◆ WRITTEN TASK ◆
Set down these entries verbatim, starting at the line that contains "Given: Open the" and ending at the line that contains "Action: (x=1159, y=445)", with both of those lines included.

Data entries:
— Begin —
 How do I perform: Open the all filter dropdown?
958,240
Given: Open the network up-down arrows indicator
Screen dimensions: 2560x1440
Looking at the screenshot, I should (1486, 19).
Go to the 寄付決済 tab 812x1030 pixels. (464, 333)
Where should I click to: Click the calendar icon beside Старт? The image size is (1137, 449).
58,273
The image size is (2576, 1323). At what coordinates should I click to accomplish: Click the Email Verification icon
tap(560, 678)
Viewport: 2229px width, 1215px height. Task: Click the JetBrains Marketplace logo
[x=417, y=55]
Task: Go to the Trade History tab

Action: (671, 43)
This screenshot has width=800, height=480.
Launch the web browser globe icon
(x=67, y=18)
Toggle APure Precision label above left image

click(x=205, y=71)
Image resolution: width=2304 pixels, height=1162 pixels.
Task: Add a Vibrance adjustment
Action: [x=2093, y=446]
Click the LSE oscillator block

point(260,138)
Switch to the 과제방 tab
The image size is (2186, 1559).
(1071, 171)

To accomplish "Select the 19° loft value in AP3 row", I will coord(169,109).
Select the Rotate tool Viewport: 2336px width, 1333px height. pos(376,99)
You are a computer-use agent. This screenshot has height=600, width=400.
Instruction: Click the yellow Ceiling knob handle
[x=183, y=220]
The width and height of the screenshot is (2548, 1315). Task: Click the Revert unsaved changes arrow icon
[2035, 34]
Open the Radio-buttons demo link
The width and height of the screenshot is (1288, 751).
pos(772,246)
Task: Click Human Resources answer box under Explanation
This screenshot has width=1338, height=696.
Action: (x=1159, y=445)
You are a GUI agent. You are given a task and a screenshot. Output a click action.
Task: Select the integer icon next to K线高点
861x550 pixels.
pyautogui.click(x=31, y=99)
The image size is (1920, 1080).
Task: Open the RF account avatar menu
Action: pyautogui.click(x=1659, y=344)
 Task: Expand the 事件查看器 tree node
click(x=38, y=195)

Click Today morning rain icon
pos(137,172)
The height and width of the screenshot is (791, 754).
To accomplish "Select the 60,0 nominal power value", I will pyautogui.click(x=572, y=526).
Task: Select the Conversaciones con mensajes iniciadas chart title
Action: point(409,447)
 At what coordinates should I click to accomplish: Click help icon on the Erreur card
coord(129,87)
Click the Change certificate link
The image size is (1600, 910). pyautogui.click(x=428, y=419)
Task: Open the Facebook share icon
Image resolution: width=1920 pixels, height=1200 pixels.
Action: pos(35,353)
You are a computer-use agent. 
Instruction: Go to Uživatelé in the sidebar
— End —
◆ RESULT ◆
Given: Open the network up-down arrows indicator
Screen dimensions: 2560x1440
Looking at the screenshot, I should (1486, 19).
Go to the 寄付決済 tab 812x1030 pixels. (464, 333)
Where should I click to: Click the calendar icon beside Старт? The image size is (1137, 449).
58,273
The image size is (2576, 1323). At what coordinates should I click to accomplish: Click the Email Verification icon
tap(560, 678)
Viewport: 2229px width, 1215px height. Task: Click the JetBrains Marketplace logo
[x=417, y=55]
Task: Go to the Trade History tab

Action: (671, 43)
This screenshot has width=800, height=480.
Launch the web browser globe icon
(x=67, y=18)
Toggle APure Precision label above left image

click(x=205, y=71)
Image resolution: width=2304 pixels, height=1162 pixels.
Task: Add a Vibrance adjustment
Action: [x=2093, y=446]
Click the LSE oscillator block

point(260,138)
Switch to the 과제방 tab
The image size is (2186, 1559).
(1071, 171)

To accomplish "Select the 19° loft value in AP3 row", I will coord(169,109).
Select the Rotate tool Viewport: 2336px width, 1333px height. pos(376,99)
You are a computer-use agent. This screenshot has height=600, width=400.
Instruction: Click the yellow Ceiling knob handle
[x=183, y=220]
The width and height of the screenshot is (2548, 1315). Task: Click the Revert unsaved changes arrow icon
[2035, 34]
Open the Radio-buttons demo link
The width and height of the screenshot is (1288, 751).
pos(772,246)
Task: Click Human Resources answer box under Explanation
This screenshot has width=1338, height=696.
Action: (x=1159, y=445)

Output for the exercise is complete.